Every story has a plot – a design or setup to an outcome. If there is no plot, the story doesn’t go in a direction to an end.

So let’s say that we want to create our story of getting organized, and we have a plan: “to get organized.” We would need to develop an outline, of sorts, to layout the plan and know our course of action.

Once we have the basic game plan to get organized, we can make projections of the time frame this story plays out. It might be a day, a week, maybe even a month as to when our story begins to when it ends.

But time isn’t what’s really important in the plot, although we don’t want the story to go on endlessly. It’s more about the tactical steps we take in this undertaking.

As we start out, the plot begins to unfold.

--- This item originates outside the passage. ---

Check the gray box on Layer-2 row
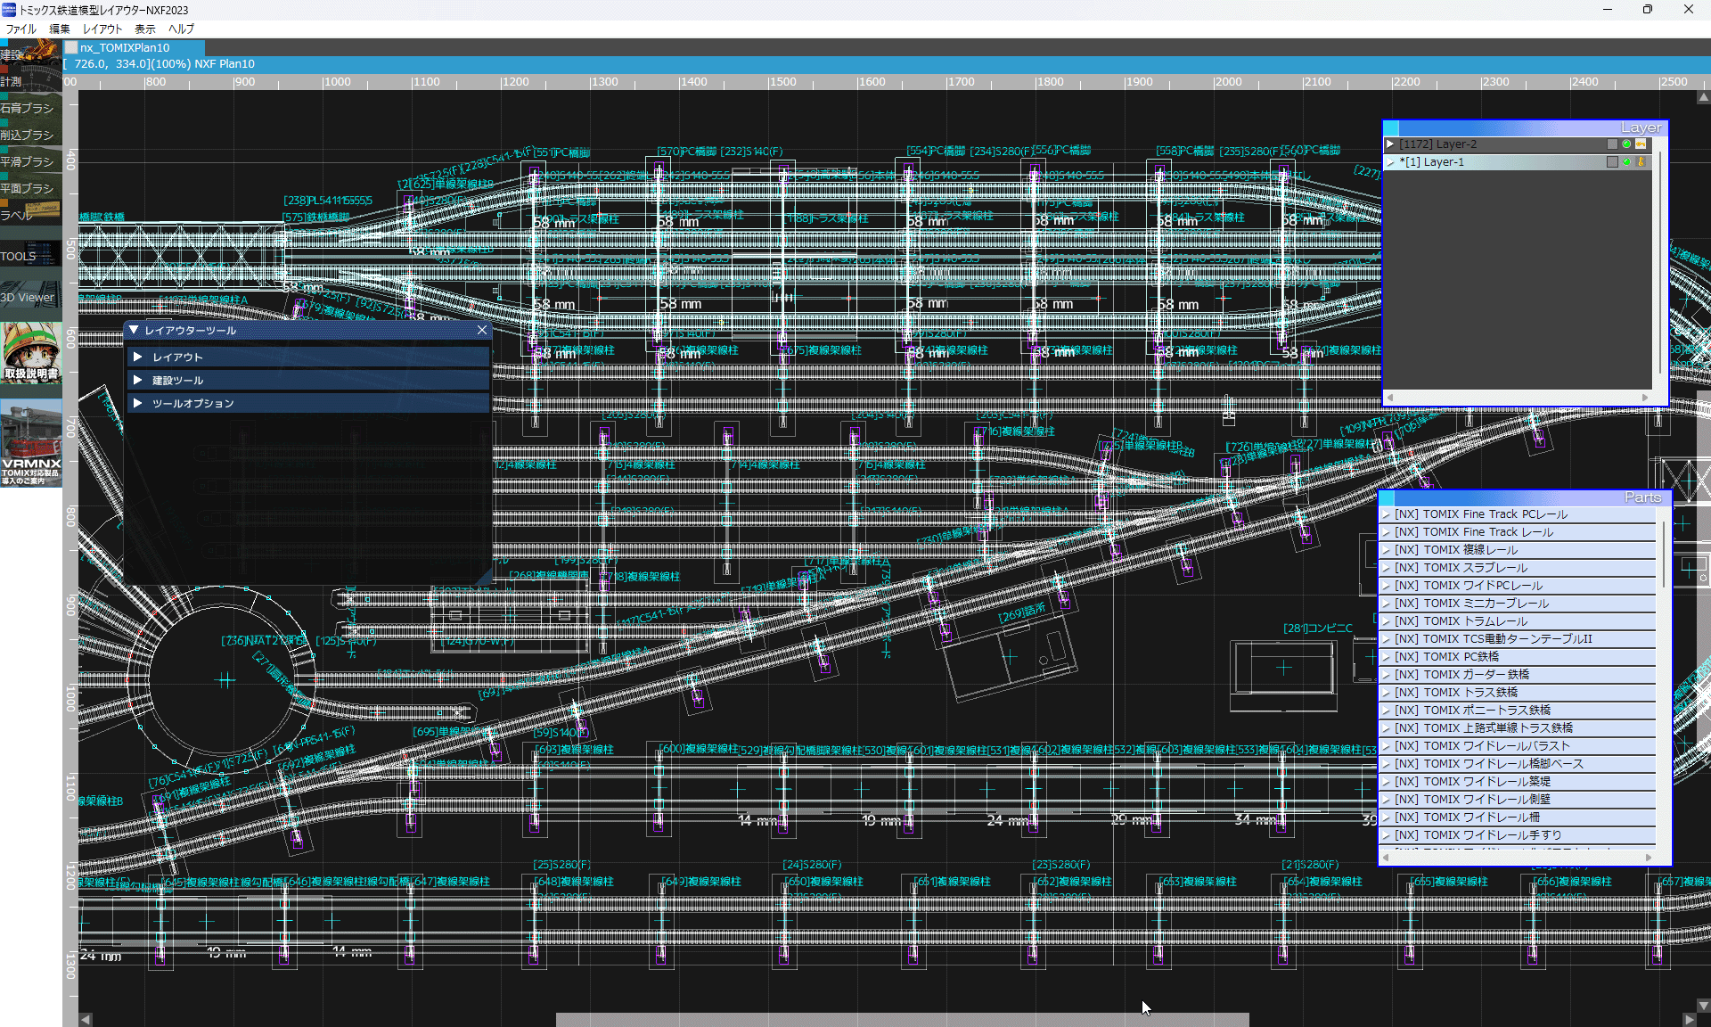This screenshot has width=1711, height=1027. (x=1612, y=144)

Now we can see things more clearly, and the “characters” in the plot (the items of clutter) take on new meanings. Usually, they end up having no meaning at all!.

The thing to watch out for in the story is that there is a climax – a point where things reach a maximum pinnacle or utmost turning point.

With clutter, it’s typically the mess we make while going through the process of getting organized. Yet, another circumstance might be that you don’t have a place to put all that clutter you’ve gathered up.

Tensions rise. What do we do with the stuff?!

Well, we find a place for the stuff, or we get rid of the stuff. That’s the resolution to the end of the story.

Then, our story has a happily ever after!